Ripple CTO David Schwartz has taken to his official account on X to touch on the topic of Gary Gensler stepping down from the position of SEC chairman.
Gary Gensler steps down, Ripple CTO reacts
After publishing a tweet, in which he urged the crypto community to stop attacking each other and be friendly for a change, a commentator wondered who “the enemy of crypto” was now that the former SEC boss had called it quits. “Gary just walked, we’ve won already,” he stated.
Schwartz responded that if there is a new “enemy of crypto” the community does not know who he/she is yet – “I don’t think we know right now.” However, Schwartz assumed that perhaps such a big crypto critic as Gensler was when he held the position of the SEC chair “won’t emerge”.
I don’t think we know right now. Maybe one won’t emerge and we’ll have to attack each other just to not get bored and be too successful.
— David “JoelKatz” Schwartz (@JoelKatz) January 18, 2025
Ripple CLO celebrates Gensler’s last day in office
On Friday, Ripple chief legal officer Stuart Alderoty tweeted that that was Gary Gensler’s final full day as the head of the US Securities and Exchange Commission.

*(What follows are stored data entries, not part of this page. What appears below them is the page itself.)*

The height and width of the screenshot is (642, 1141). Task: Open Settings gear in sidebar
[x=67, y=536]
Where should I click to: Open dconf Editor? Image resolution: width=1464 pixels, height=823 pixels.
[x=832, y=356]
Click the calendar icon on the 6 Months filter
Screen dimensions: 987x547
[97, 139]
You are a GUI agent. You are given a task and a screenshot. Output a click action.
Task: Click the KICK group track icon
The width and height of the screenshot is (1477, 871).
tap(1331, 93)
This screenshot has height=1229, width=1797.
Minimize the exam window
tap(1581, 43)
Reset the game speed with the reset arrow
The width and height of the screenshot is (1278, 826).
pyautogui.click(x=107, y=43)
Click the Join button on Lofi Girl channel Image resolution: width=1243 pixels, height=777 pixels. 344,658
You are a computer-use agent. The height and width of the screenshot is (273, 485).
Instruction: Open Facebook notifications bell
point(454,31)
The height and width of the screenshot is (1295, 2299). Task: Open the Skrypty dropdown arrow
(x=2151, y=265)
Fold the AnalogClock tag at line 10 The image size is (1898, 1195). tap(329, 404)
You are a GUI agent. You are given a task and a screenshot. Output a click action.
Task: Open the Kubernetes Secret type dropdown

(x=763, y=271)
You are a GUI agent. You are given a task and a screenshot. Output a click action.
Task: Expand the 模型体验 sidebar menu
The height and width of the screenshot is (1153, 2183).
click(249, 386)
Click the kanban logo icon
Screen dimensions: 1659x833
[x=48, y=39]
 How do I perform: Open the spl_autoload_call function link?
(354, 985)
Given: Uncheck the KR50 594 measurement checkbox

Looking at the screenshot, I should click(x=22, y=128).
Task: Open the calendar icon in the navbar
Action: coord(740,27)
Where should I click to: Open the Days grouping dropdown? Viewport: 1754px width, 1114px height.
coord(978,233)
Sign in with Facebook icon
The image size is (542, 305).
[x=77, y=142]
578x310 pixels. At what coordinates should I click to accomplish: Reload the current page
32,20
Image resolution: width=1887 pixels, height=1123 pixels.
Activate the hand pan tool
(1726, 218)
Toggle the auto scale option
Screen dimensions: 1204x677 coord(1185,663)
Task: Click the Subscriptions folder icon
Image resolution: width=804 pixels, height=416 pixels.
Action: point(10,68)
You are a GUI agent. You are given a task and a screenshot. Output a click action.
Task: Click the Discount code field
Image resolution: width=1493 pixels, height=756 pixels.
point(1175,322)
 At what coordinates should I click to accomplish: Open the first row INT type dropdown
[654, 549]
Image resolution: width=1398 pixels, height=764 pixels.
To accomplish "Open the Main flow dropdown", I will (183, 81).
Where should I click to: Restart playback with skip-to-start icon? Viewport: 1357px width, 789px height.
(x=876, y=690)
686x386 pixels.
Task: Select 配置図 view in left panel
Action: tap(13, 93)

The CLO assumed that in the future the crypto community will gradually forget who he was and what he did to Ripple and the crypto space in general during his four-year stay in the office. “Starting tomorrow, ‘Gary who?’ will be the only appropriate response if someone mentions his name,” Alderoty tweeted.
“I’m gonna miss him.”
— Dr. Peter Venkman— David “JoelKatz” Schwartz (@JoelKatz) January 18, 2025
This tweet came out on Friday, and three hours ago, David Schwartz commented on it, publishing a quote from the Dr. Peter Venkman character played by Bill Murray in the 1984 movie Ghostbusters: “I’m gonna miss him.”
Schwartz reveals truth about the XRP 2018 ATH
As reported by U.Today, earlier this week, David Schwartz revealed an interesting fact about the $3.84 all-time high achieved by the XRP coin in January 2018. The Ripple CTO tweeted that it was not quite an ATH, though it was widely reported as one.
He explained that this high price was reached on South Korean exchanges thanks to the so-called “Kimchi premium”—an additional buy-and-sell fee added to the price of Bitcoin and other cryptocurrencies in Korea.
In reality, Schwartz said, nobody paid $3.84 to buy XRP or received that much per coin when selling it back then.